▶ **About this exercise**
For the records that follow, please set down exactly the lines between the one holding "Image resolution: width=1005" and the one holding "Expand audio options", inclusive, and only those.

(Collected data)
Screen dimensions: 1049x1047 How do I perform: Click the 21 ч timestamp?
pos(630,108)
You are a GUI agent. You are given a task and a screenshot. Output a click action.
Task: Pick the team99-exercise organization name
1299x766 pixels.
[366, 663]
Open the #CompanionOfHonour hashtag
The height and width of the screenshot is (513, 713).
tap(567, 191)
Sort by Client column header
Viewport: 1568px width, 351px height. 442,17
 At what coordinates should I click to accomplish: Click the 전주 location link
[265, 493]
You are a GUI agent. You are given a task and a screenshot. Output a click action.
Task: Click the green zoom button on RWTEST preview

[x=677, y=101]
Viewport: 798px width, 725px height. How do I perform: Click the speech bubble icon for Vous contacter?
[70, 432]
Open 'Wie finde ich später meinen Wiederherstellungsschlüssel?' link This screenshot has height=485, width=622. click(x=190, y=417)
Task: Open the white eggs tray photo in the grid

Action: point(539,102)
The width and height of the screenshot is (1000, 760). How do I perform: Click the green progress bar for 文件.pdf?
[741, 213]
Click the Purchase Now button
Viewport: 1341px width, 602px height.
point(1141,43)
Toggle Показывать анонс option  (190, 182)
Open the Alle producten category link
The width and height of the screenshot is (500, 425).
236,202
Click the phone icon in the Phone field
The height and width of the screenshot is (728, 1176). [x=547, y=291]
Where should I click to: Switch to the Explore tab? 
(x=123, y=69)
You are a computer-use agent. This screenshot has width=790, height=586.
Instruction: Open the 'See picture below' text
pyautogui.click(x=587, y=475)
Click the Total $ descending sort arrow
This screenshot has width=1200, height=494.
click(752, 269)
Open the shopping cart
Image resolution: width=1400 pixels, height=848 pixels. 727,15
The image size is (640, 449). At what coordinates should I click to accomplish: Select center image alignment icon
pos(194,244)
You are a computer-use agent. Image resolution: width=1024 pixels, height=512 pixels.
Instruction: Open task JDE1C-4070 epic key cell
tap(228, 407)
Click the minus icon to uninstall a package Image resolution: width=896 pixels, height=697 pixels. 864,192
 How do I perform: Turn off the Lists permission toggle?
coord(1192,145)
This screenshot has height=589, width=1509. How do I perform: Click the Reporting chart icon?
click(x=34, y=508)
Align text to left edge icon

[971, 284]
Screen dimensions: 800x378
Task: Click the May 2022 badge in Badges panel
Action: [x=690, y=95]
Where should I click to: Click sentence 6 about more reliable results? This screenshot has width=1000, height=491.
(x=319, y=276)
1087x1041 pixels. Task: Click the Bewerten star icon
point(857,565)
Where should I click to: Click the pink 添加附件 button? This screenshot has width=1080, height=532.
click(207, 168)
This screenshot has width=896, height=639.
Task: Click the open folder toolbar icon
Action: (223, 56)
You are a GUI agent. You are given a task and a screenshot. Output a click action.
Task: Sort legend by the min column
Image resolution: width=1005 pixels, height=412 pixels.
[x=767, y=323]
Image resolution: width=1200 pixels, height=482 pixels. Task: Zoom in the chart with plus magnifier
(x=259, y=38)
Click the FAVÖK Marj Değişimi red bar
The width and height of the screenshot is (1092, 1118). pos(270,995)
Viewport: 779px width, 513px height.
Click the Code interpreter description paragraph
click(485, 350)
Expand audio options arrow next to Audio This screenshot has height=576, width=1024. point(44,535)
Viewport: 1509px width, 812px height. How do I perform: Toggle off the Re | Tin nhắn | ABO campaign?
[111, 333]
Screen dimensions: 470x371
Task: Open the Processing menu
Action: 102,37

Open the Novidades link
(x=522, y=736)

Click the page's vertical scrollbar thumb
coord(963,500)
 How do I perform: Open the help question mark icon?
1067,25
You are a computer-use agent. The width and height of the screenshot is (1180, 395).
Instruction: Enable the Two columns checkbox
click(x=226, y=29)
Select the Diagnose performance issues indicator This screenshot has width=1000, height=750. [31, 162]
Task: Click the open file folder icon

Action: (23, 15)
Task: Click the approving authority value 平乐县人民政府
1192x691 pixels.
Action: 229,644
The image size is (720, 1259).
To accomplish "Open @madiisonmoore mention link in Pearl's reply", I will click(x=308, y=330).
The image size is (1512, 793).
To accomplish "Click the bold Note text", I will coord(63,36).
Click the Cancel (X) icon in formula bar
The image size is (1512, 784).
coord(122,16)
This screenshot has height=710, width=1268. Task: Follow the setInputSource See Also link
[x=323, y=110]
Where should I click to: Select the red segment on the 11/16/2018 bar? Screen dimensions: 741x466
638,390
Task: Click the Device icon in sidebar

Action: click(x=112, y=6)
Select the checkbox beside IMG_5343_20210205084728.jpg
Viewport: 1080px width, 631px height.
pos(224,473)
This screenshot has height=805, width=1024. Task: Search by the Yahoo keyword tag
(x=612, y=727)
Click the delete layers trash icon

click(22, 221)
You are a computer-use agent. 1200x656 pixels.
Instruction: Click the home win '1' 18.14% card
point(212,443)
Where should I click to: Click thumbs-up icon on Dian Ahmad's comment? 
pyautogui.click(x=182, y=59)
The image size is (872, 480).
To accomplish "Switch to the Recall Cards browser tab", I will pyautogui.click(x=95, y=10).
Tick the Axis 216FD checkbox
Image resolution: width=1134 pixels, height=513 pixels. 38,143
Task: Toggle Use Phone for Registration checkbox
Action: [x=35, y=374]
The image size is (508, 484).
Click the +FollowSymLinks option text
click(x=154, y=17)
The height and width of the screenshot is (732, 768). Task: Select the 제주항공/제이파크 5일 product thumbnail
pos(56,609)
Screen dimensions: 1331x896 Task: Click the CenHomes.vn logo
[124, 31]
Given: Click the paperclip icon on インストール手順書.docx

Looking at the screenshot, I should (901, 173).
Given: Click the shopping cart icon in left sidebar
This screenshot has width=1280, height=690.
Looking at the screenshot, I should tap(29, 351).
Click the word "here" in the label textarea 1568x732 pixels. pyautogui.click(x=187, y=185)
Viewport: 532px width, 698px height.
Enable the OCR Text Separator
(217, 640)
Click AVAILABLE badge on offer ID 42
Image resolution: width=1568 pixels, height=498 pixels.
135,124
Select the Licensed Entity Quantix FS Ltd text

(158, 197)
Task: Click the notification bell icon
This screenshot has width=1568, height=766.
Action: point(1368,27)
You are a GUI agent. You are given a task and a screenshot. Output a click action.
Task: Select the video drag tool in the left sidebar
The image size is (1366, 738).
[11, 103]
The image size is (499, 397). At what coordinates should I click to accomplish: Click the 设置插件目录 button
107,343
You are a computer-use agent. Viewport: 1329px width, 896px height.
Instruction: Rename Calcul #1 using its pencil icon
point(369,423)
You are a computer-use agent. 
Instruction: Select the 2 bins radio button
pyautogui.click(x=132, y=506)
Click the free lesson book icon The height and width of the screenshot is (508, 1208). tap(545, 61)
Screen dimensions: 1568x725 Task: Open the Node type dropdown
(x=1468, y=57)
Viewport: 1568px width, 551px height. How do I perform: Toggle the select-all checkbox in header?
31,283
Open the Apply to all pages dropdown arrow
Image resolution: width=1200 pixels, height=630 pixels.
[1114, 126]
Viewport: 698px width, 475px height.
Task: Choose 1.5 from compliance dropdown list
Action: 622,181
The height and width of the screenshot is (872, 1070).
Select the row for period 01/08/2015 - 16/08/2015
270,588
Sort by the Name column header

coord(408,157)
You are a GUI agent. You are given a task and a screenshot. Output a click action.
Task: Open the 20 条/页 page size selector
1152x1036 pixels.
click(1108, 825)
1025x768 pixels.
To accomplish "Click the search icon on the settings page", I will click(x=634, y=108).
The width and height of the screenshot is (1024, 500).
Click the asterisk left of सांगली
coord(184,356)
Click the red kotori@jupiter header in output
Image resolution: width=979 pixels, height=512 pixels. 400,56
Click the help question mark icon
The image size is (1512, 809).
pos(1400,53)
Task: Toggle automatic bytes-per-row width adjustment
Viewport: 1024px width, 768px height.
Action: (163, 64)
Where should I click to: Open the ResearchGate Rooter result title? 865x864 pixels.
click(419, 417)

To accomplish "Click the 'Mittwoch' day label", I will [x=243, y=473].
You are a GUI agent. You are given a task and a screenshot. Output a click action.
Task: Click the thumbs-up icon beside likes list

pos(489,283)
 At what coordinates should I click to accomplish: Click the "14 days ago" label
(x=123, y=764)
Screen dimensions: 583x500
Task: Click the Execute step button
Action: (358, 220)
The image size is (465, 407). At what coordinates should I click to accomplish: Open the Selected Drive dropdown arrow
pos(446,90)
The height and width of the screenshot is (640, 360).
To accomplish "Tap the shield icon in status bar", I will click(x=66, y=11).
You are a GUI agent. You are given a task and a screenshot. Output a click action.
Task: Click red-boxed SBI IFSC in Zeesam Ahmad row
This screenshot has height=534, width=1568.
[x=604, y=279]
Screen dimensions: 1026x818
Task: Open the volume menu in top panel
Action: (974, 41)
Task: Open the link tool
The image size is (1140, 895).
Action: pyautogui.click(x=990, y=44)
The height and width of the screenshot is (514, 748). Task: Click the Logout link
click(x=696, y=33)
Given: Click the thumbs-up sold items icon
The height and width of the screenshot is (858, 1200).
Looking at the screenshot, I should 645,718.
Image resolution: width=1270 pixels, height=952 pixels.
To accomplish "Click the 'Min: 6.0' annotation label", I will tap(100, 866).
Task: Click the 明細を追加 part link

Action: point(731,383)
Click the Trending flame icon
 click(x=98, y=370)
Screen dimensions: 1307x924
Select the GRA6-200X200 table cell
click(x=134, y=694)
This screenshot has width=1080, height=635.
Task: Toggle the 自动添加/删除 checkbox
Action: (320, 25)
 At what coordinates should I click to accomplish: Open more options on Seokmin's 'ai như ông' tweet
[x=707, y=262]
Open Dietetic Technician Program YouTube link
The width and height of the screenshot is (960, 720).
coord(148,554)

▶ **Written answer**
Image resolution: width=1005 pixels, height=412 pixels.
[x=767, y=323]
Image resolution: width=1200 pixels, height=482 pixels. Task: Zoom in the chart with plus magnifier
(x=259, y=38)
Click the FAVÖK Marj Değişimi red bar
The width and height of the screenshot is (1092, 1118). pos(270,995)
Viewport: 779px width, 513px height.
Click the Code interpreter description paragraph
click(485, 350)
Expand audio options arrow next to Audio This screenshot has height=576, width=1024. point(44,535)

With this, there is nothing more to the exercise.